» VORLIEGENDER TEXT:
==================================================

Inzwischen hat sich jedoch gezeigt, daß der Sozialismus nirgendwo zu mehr Freiheit des einzelnen Menschen und nicht einmal zu dessen höherem Wohlstand geführt hat, sondern daß die „Diktatur des Proletariats“ viel brutaler als die des Kapitalismus war und regelmäßig zu einer Funktionärsdiktatur der Sozialfunktionäre über Sozialuntertanen geführt hat. Die angebliche Solidarität war also nur ein Vorwand der Funktionärsclique, um damit ihre Macht zu erringen und einen Sozialfeudalismus zu eigenen Gunsten aufzubauen.

Der Schwindel des Sozialismus ist jedenfalls inzwischen seiner ethischen Begründung entkleidet, ist bloße Machtkategorie geblieben und damit keine ethische Grundlage für einen allgemeinen Solidaritätsanspruch mehr.

Wenn deshalb heute die Sozialisten die glühendsten Verfechter für die europäische Schuldengemeinschaft, für Euro-Bonds und für die Haftungsübernahme deutscher Steuerzahler für ganz Europa und seine Banken sind, läßt sich dies politisch nicht mehr aus der politischen Idee der Brüderlichkeit begründen, weil es sich letztlich ja um Kapitalismushilfe zugunsten der internationalen Banken handelt. Der Grund für die Euro-Hilfsbegeisterung sind die Bilderberger-Einflüsse auf Steinbrück und Trittin und deren Bindungen an das internationale Großkapital.

Jedenfalls ist auch aus der Idee des Sozialismus eine allgemeine ethische Grundlage für die Solidaritätsforderung in Gaucks Weihnachtsansprache nicht mehr abzuleiten.

4. Solidarität gibt es auch aufgrund gemeinsamer Interessen. In einer Sportmannschaft zum Beispiel steht einer für den anderen ein, weil man gemeinsam siegen will. In Vereinen wird gemeinsam für Vereinsziele gearbeitet, hilft ein Vereinsmitglied dem anderen zur Erreichung dieser Ziele. Auch in anderen Gruppen gibt es aufgrund einer Interessengemeinschaft Gemeinsamkeiten, die eine gewisse Solidarität fordern oder schaffen.

==================================================

» INHALT DES DATENSATZES:
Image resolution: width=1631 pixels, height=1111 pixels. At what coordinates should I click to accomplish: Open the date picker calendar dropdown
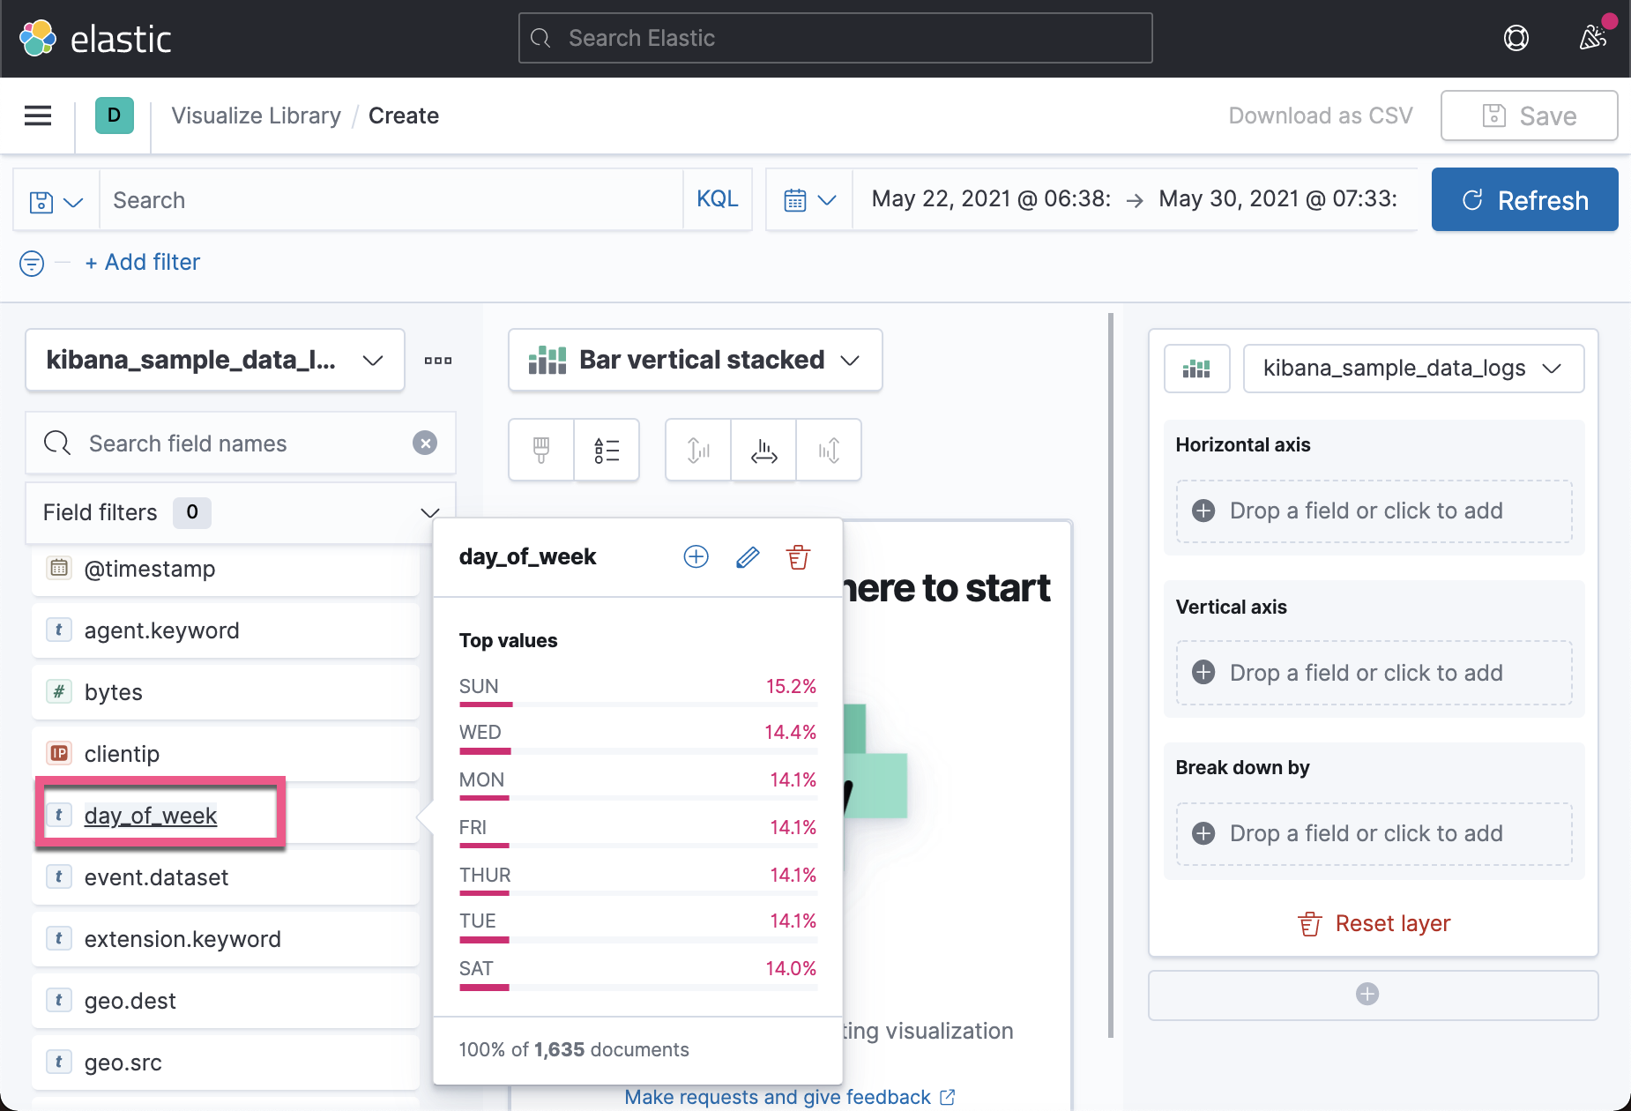coord(808,199)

==================================================

» ARBEITSANWEISUNG:
Führe den Text über Solidarität und Sozialismus weiter oben im Anschluss an seinen letzten Satz fort.

» LÖSUNG:
Im Unterschied zum öffentlichen Sektor handelt es sich hierbei aber um dezentrale private Solidaritätszusammenschlüsse, um freiwilligen Beitritt der Vereinsmitglieder zum gemeinsamen Ziel mit der Möglichkeit des freiwilligen Austritts. Ein Beispiel hierfür ist die Johanniter-Hilfe, in der sich freiwillige, meist ehrenamtliche Helfer für Rettungsstationen oder Krankenhäuser zusammenschließen und dies durch ihre Beiträge finanzieren. Die am weitesten verbreitete private Solidarität ist die der Familie, die Hilfs- und Interessengemeinschaft der Familienmitglieder untereinander.

Unsere Politik spricht jedoch nicht von privater Interessensolidarität, sondern sie meint öffentliche Solidarität mit gemeinsamen öffentlichen Interessen und deren Verwirklichung durch die Bürger.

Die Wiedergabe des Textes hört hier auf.